WHAT YOU WILL DO:
Exclude the pictures, then repeat exactly each line from the one containing "Viewport: 824px width, 403px height." to the final line of the records that follow.

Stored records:
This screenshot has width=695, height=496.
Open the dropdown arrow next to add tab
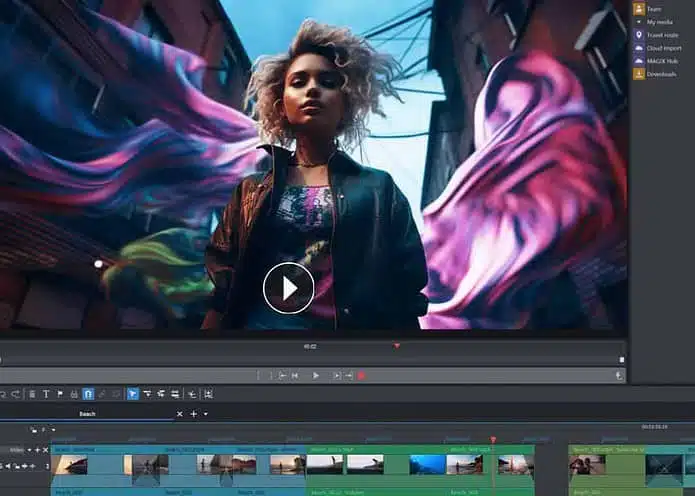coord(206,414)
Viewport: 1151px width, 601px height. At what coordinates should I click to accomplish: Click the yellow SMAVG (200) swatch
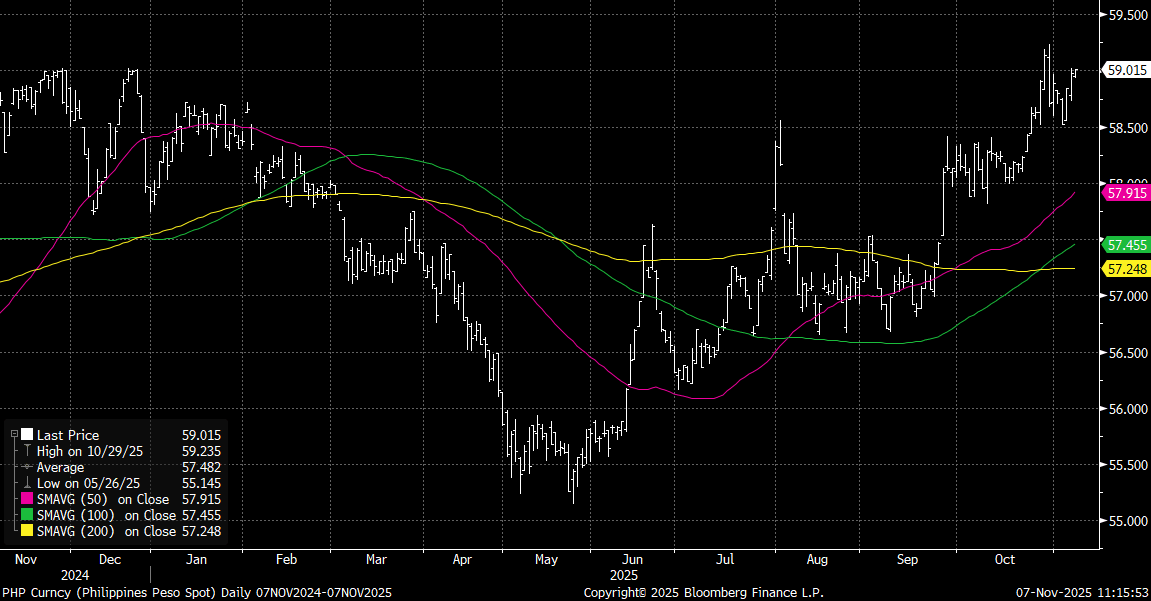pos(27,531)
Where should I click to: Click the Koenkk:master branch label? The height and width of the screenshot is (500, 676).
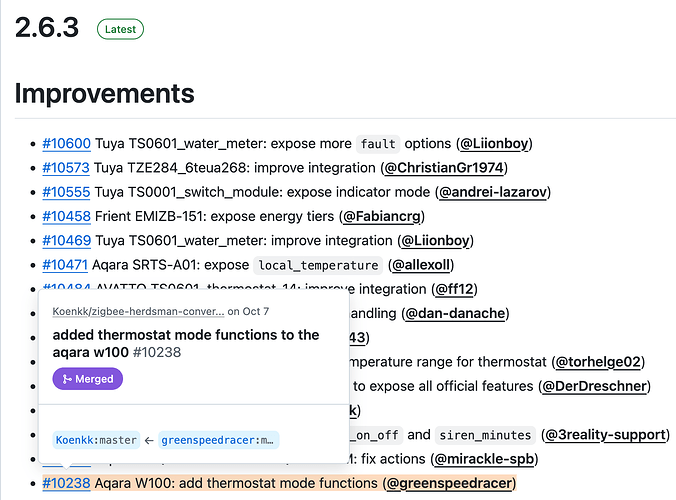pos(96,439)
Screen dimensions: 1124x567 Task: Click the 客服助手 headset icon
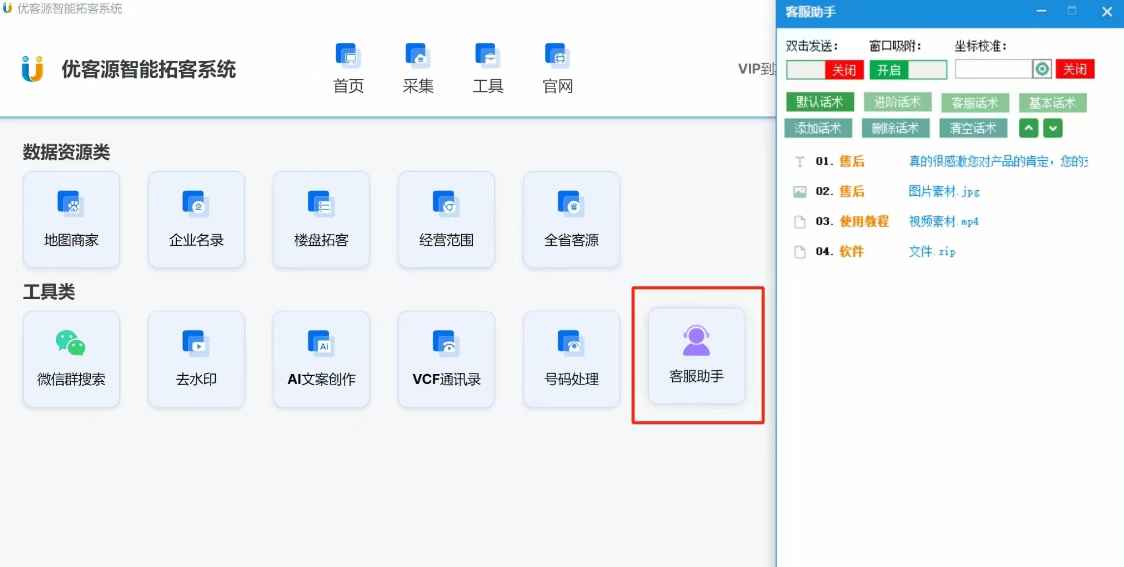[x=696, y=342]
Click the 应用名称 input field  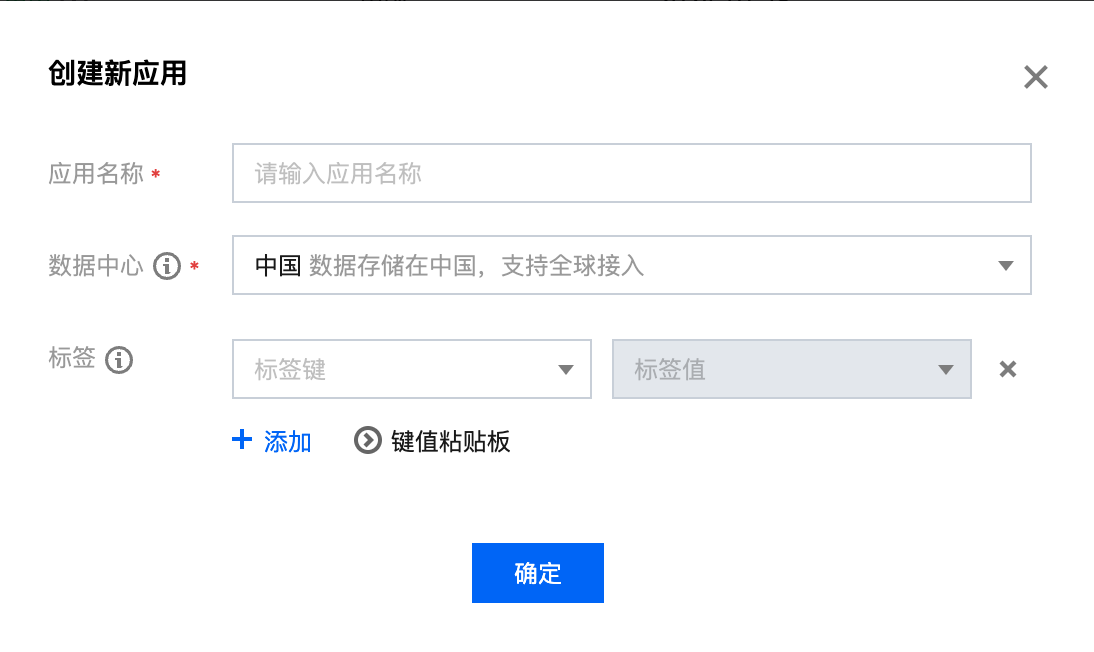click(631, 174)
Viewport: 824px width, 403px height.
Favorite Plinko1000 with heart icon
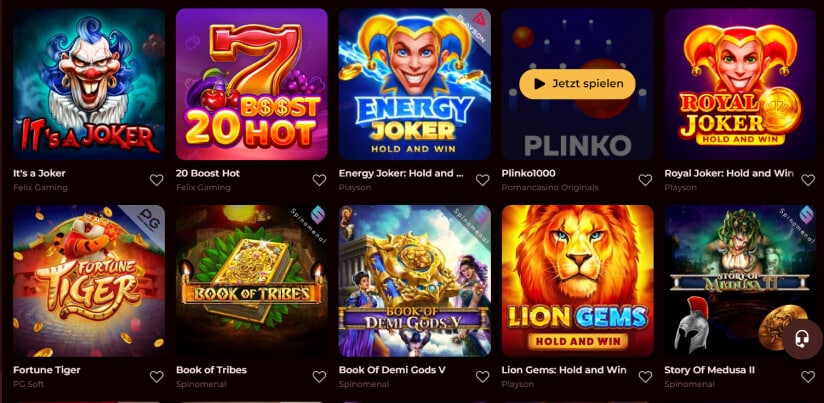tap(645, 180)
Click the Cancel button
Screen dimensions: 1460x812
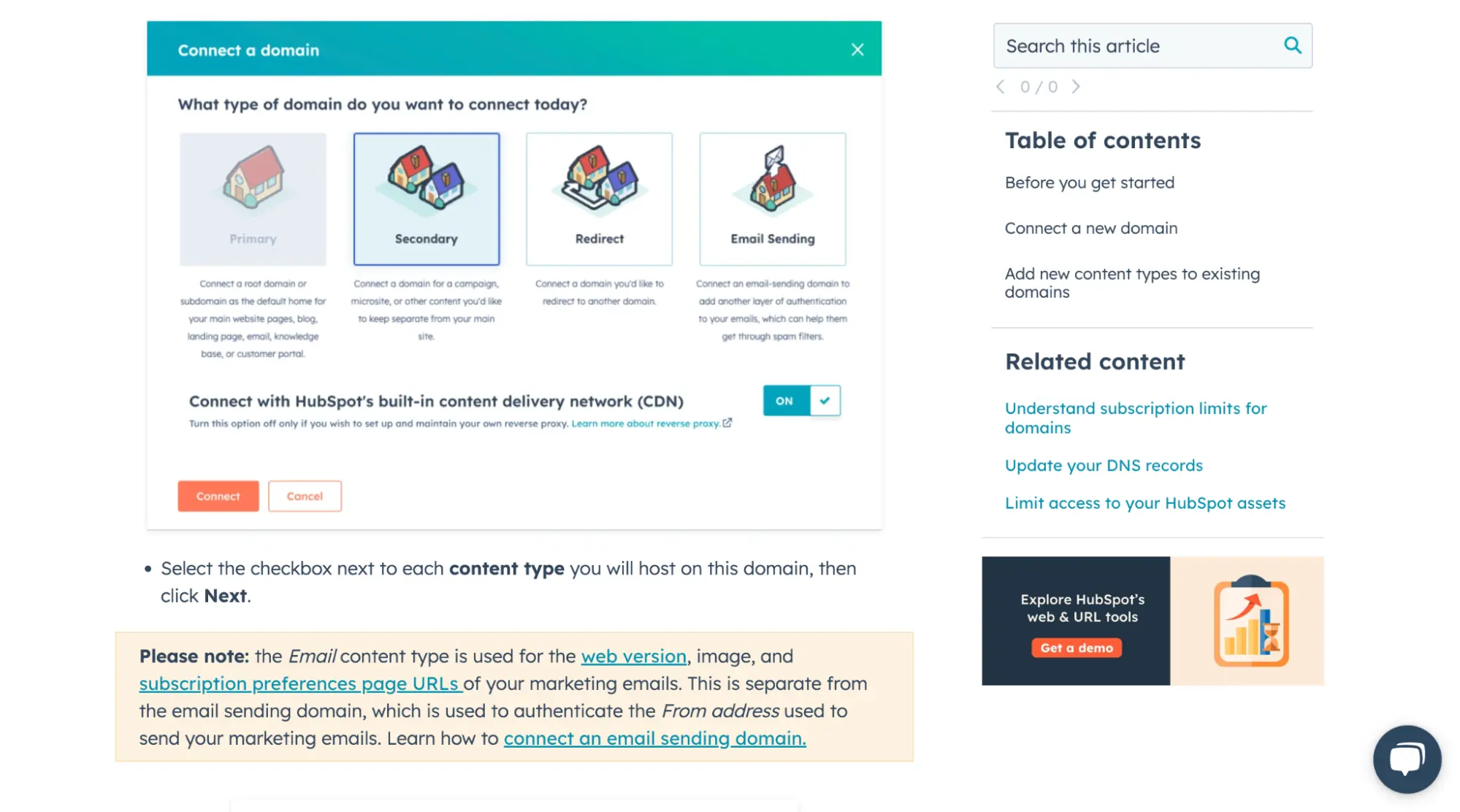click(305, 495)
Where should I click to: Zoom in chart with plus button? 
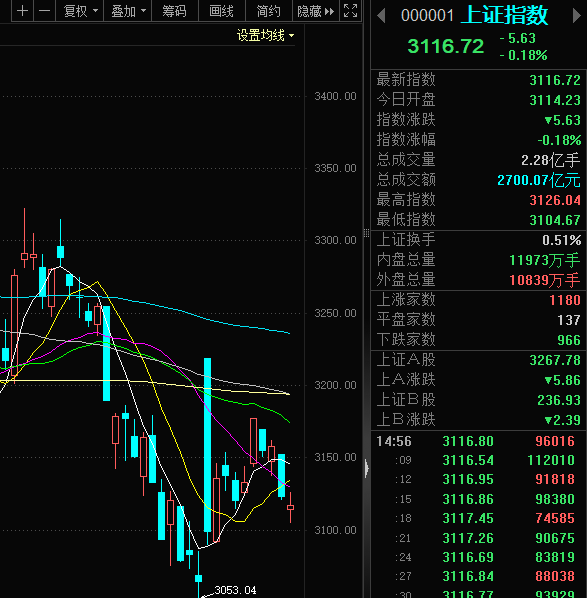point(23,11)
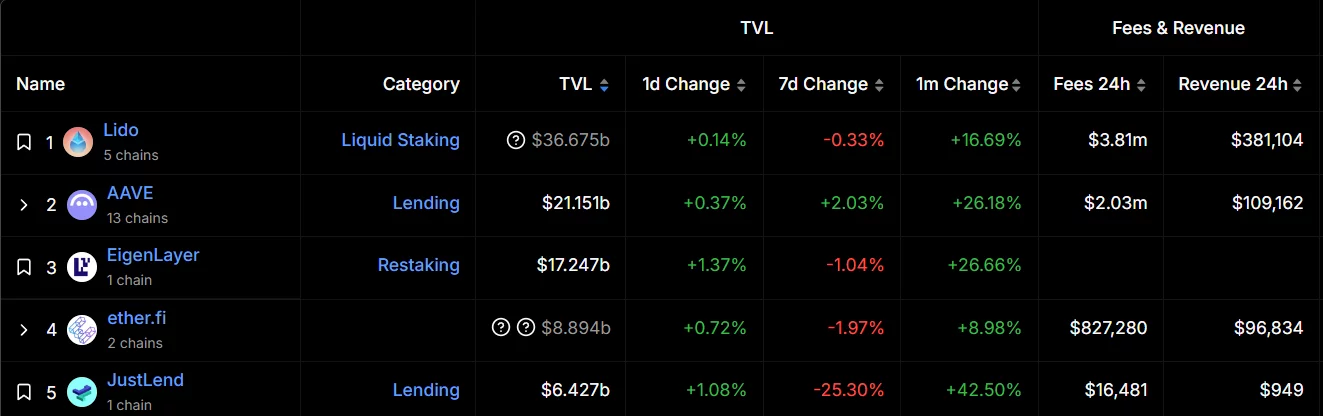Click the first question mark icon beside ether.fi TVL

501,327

SOLUTION FOR THIS TASK:
Viewport: 824px width, 403px height.
Favorite Plinko1000 with heart icon
tap(645, 180)
Click the Cancel button
Screen dimensions: 1460x812
click(305, 495)
Where should I click to: Zoom in chart with plus button? 
point(23,11)
Click the first question mark icon beside ether.fi TVL

501,327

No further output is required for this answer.